Here is a previous post of mine from a similar thread:
I am boarded in EM and used to believe some of what everyone has stated above about primary care being an easy transition. I have family and friends in primary care and they told me the same thing. My wife even told me, "They have NPs doing this and YOU feel nervous?" She added, "Just refer whenever you're not sure. It's not like the ER where people die if you get it wrong." However, after having worked at a college campus student health clinic, I have to disagree. I wasn't even working in a bonafide primary care clinic and I felt I was outside my comfort zone. Sure, no one will go home and die within 48 hrs. And after letting a condition or symptom go for longer than it should before referring or taking other measures, for most cases, I would probably eventually "get it right." But the truth is it just didn't feel ideal or fair to the patient.
In the ED, I don't consult for every condition nor do I admit every vague presentation. In that setting, I am quite confident clinically. But in the outpatient setting, I felt woefully unprepared and making up for it by just reading uptodate, doing a literature search or glancing over a review article seemed pathetic and dangerous. I saw young, healthy college kids for the most part and talking to them about pap smear recommendations, birth control options, cholesterol and HgbA1C numbers, weird moles, migraine HAs, unexplained wt gain/loss, etc. couldn't be any further outside the medical world I was trained for. Sure, you can look things up and continue to "practice" until you gain experience but it felt wrong, even if nobody died immediately or suffered significantly as a result of my care.
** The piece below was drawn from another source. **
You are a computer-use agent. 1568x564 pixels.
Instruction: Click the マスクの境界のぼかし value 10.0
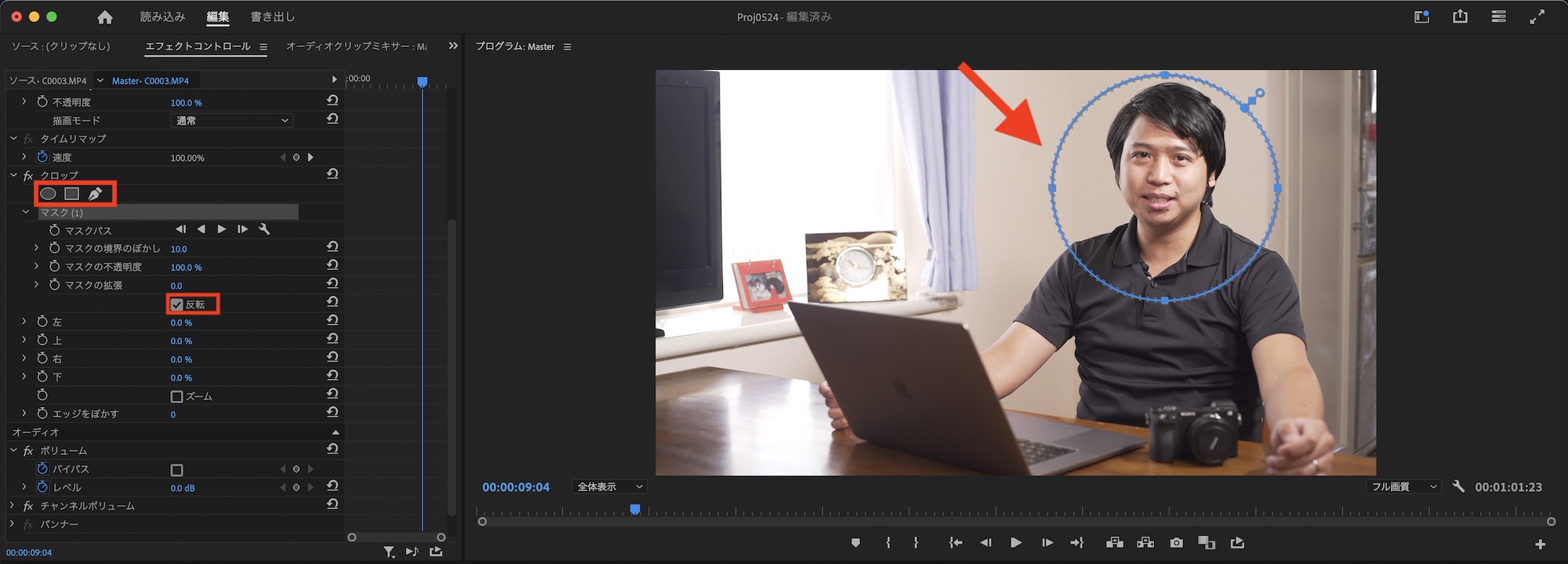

There is something to be said for having seen experienced physicians before me do things a certain way, give you specific reminders, point out certain red flags, tell you about their experiences. You need to see normal outcomes, expected complications and treatment side effects, see common mistakes and their consequences. You need to do journal club and see if what is written actually applies in real practice settings. A lot of emergency medicine writing talks about orthostatic BP for GI bleeds, auscultating bruits in AAAs, vagal maneuvers for SVT, neck stiffness for meningitis, ultrasounding every body part, etc. In reality, most ER doctors don't practice that way. You need to have the perspectives of many different attendings with different philosophies, tolerances for risk, practice styles. You need to do things over and over again. You need to see the routine stuff thousands of times so you recognize when something is wrong. You get this in residency, NOT when "practicing" in isolation while reading review articles.
The final straw for me was when I thought about the notes I was writing in the pt charts. Could I be proud of my care for these pts? If I stayed at this clinic for 10 years, could I look back on my body of work and feel good? Would the next physician look back and say, "Man, this guy was good!" My own answer to that question was that I wasn't sure because I didn't really know how other PCPs practice. Other than what I've read, I couldn't be sure what was actually standard of care. Because of that, I resigned.
Primary care is not easy. It sounds easy but believe me, it is not. I am not saying don't try it. I do believe that my experience in the outpt setting has made me a more well rounded physician. However, you need to remember that you are not a PCP. You really need to watch yourself closely to be sure you don't cross any major scope of practice lines. As much as I enjoyed my break from the chaos and dysfunction of the ER, I quit the clinic because watching that line day in and day out was not what I wanted to do.